• **TASKS AND EXERCISES**:
a - Using the event announcements, explain in one to three sentences why Herrick District Library in Holland is collecting community recipes and stories of food traditions.
b - Write what comes next in the event announcements, starting after the last sentence shown.
:: EXTRACT TO READ ::
The Center for Diversity and Inclusion and Office of Sustainability at Hope will host a screening of the documentary “Gather” on Tuesday, Nov. 16, at 7 p.m. at the Knickerbocker Theatre. The film follows Native Americans as they reclaim their spiritual and cultural identities through food sovereignty.

Dr. Charlene Montaño Nolan of Western Washington University will present “W@nderings with children and families: developing place-based approaches to teaching and learning” on Friday, Nov. 19, at 3 p.m. as a virtual event through the Diversity and Equity in Education speaker series of the Department of Education at Hope College.

Hope College’s StrikeTime Dance Theatre will perform and present work inspired by “Fry Bread: A Native American Family Story” on Friday, Nov. 19, at 7 p.m. and Saturday, Nov. 20, at 10 a.m. in studio 207 of the college’s Dow Center.

Herrick District Library in Holland, inspired by “Fry Bread: A Native American Family Story,” is collecting recipes and stories of food traditions embraced by members of the community for a collaborative cookbook that will be available for checkout. Submissions may be shared online at the library’s website, herrickdl.org/community-cookbook, through Sunday, Oct. 31.

Howard Miller Public Library in Zeeland is hosting the interactive community art project “Voices through Verse,” inviting participants who are reflecting on Harjo’s journey through verse to use various forms of poetry and materials available in the exhibit space from Monday, Oct. 25, through Wednesday, Nov. 17, to share life experiences with others.

Sites hosting discussions of “An American Sunrise” include Howard Miller Public Library in Zeeland (Monday, Oct. 25-Tuesday, Nov. 30, virtual); the Hope Academy of Senior Professionals (Thursday, Nov. 4, 11 a.m.-noon); the Kruizenga Art Museum (Tuesday, Nov. 9, 11 a.m.-noon); Allegan District Library (Tuesday, Nov. 9, 7-8 p.m.); Freedom Village (Wednesday, Nov. 10, 3-4 p.m.); Alliance for Cultural and Ethnic Harmony (Friday, Nov. 12, from 7 p.m. to 8 p.m. at the Holland Museum); Our Brewing Company (Wednesday, Nov. 17, from 7 p.m. to 8 p.m., with an emphasis on connections to the television show “Rutherford Falls” on Peacock).

Storytime events featuring “Fry Bread: A Native American Family Story” for young readers will be at sites including Allegan District Library (Wednesday, Nov. 3, 2-3 p.m.); and Howard Miller Public Library in Zeeland (Wednesday, Nov. 10, 10-11 a.m., and again from 11 a.m. to noon).  In addition, families can read “Fry Bread: A Native American Family Story” together on signs posted along a paved, stroller-friendly loop through Grand Haven’s Central Park on Monday-Sunday, Nov. 8-14, during the day until 5 p.m.; and are invited to read the book on a story walk at Hawthorn Pond Natural Area through Sunday, Nov. 28, during park hours.
:::
:: INPUT DATA ::
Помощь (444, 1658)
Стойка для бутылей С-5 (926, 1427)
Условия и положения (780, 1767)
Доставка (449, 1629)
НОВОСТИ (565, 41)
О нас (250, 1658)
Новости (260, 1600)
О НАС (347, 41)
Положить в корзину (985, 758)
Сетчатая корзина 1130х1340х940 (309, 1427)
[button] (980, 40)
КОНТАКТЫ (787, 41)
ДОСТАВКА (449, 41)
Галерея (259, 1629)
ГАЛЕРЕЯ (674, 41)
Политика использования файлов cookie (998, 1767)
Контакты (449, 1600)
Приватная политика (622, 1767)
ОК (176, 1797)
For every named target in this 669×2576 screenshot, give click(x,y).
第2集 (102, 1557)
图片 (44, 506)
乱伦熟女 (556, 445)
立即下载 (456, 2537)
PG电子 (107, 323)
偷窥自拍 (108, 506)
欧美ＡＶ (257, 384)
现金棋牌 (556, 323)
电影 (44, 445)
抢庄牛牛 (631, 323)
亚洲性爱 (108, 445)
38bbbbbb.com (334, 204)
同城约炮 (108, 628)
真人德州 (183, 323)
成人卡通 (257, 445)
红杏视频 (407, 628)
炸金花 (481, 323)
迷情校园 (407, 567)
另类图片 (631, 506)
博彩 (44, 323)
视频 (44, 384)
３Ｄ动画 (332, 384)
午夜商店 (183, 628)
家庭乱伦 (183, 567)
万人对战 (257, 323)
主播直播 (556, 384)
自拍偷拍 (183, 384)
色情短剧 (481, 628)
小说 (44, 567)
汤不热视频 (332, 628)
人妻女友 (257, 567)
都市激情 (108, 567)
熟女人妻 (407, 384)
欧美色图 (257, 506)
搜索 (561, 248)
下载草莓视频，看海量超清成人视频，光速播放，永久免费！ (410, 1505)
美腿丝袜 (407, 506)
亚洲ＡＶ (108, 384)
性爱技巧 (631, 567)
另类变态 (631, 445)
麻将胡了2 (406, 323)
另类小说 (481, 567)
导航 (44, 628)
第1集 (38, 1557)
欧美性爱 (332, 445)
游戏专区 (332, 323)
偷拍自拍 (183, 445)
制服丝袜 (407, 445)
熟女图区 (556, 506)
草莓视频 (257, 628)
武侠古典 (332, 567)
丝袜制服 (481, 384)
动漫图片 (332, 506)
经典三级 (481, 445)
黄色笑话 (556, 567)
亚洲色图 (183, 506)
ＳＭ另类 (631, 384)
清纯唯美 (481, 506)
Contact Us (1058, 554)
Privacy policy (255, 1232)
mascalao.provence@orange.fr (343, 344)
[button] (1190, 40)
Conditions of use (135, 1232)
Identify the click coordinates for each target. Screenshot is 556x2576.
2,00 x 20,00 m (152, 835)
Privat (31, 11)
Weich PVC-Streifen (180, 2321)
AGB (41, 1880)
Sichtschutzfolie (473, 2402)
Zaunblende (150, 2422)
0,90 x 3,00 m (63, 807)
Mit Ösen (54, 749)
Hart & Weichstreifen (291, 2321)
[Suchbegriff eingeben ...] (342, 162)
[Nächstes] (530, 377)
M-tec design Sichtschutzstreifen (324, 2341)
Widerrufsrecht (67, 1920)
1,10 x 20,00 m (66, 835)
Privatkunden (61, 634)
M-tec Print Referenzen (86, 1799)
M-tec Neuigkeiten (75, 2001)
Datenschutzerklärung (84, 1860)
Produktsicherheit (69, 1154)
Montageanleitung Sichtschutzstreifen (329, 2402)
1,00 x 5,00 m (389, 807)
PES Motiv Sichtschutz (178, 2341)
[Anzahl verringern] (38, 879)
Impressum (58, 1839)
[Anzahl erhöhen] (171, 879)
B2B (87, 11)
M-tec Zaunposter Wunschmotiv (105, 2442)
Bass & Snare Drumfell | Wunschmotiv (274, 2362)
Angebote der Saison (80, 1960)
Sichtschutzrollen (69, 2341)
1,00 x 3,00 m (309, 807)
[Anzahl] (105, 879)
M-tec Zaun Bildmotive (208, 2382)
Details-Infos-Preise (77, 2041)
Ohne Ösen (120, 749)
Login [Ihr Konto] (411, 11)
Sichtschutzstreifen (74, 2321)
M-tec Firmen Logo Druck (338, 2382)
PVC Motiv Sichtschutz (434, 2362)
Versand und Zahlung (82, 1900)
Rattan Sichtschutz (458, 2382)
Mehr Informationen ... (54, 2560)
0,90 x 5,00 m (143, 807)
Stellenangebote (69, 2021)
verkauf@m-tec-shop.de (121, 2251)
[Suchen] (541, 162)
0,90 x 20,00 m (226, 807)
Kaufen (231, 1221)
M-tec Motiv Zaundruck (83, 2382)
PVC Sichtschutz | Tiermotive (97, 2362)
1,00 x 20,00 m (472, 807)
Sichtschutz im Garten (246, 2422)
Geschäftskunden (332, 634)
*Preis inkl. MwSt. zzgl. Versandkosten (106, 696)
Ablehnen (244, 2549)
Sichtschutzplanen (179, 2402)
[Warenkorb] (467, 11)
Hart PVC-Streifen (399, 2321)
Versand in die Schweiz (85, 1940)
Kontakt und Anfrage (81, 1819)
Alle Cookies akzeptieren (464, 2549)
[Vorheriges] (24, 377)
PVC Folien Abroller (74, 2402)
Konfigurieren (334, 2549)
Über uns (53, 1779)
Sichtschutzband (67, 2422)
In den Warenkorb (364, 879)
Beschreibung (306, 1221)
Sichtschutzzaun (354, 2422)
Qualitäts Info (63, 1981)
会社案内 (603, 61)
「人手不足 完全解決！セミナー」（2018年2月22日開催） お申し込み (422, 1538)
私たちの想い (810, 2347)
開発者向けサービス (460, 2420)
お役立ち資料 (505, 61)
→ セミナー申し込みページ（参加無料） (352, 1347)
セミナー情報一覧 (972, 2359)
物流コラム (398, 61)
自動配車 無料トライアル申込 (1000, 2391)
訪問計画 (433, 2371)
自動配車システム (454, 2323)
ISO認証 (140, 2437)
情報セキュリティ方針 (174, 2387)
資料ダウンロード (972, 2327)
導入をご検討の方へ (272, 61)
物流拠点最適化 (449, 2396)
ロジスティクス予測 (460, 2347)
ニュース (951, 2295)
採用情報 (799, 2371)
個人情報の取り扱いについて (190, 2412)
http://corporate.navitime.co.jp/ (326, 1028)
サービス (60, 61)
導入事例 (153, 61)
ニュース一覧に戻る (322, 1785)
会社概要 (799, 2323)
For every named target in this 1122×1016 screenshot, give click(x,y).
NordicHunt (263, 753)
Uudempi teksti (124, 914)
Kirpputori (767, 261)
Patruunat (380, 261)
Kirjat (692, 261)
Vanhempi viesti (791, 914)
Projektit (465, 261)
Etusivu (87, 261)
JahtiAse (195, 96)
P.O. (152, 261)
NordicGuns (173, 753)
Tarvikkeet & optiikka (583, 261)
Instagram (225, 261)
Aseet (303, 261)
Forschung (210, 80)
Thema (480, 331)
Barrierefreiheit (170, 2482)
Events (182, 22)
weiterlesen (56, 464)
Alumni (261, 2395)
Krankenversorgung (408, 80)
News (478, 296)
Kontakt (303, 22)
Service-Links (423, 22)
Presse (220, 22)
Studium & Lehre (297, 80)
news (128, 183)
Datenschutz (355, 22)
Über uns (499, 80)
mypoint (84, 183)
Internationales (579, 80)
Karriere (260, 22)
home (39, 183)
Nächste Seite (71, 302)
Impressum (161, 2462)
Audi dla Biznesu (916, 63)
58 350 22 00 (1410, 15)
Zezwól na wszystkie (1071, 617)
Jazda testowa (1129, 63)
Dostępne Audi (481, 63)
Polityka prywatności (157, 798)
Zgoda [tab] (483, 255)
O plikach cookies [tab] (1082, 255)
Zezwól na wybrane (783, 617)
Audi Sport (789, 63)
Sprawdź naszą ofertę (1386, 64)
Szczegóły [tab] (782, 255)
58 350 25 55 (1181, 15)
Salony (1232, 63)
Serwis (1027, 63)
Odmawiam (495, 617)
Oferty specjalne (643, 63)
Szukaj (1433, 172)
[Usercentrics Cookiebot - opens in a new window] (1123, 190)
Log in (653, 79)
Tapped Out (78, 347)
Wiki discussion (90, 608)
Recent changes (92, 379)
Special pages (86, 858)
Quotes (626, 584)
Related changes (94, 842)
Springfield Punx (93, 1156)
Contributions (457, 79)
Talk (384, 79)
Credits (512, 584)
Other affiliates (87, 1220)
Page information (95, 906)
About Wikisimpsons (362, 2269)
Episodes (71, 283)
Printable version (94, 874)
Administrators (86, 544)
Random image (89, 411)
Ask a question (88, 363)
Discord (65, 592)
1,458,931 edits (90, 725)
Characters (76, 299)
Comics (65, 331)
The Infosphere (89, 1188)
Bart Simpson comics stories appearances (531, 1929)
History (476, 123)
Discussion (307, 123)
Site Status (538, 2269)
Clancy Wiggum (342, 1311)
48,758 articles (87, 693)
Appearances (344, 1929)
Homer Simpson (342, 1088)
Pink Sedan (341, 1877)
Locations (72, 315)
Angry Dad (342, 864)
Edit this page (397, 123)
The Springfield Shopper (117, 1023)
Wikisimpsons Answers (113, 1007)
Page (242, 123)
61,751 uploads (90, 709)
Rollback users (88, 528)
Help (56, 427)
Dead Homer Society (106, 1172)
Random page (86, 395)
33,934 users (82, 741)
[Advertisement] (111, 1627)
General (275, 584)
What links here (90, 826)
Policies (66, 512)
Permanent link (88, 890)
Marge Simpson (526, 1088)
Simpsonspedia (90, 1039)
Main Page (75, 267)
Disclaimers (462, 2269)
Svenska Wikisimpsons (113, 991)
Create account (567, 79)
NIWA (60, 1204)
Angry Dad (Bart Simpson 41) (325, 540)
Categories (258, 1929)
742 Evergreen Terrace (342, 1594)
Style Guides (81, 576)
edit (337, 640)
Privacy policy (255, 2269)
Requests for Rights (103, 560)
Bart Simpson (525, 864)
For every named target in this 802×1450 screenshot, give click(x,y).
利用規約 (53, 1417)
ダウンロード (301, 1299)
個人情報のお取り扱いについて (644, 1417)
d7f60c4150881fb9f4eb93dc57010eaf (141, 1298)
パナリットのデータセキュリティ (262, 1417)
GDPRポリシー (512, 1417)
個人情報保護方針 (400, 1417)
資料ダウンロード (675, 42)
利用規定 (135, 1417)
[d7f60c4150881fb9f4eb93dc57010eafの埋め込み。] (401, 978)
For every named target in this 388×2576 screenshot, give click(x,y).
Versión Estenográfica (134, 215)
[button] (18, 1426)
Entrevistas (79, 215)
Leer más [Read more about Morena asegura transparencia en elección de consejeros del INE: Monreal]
:::
• **YOUR WRITTEN ANSWERS**:
a - Inspired by "Fry Bread: A Native American Family Story," Herrick District Library is gathering recipes and stories of food traditions from community members. It will compile them into a collaborative cookbook that people can check out.

b -
Other activities during this year’s Big Read Lakeshore and Little Read Lakeshore include a virtual Q&A with Harjo with Ridl for middle school, high school and college students on Monday, Oct. 25; virtual visits to Hope classes by Harjo and Nerburn; and a meal for Hope students at the college’s dining hall inspired by “Fry Bread: A Native American Family Story.”

The NEA Big Read Lakeshore was started in 2014, with the Little Read Lakeshore added in 2017, with the goal to create and foster a culture where reader matters.  By bringing the Lakeshore community together around a common book, Big Read Lakeshore uses the shared experience of reading, discussing and exploring the themes of the book as a springboard to listen to and learn from each other.

The two programs are directed by their founder, Dr. Deborah Van Duinen, who is an associate professor of English education at Hope.  Across the past eight years, they have engaged an estimated 12,000 people annually, including thousands of students from pre-school through college-age.

The NEA Big Read Lakeshore program is made possible in part, and for the eighth consecutive year, by a grant from the NEA Big Read, a program of the National Endowment for the Arts in partnership with ArtsMidwest. The Little Lead Lakeshore is supported in part for the third consecutive year by a grant from Michigan Humanities.

Due to the ongoing global COVID-19 pandemic, Hope is currently requiring that masks be worn by all individuals while indoors on campus unless in their living space or alone in their work space.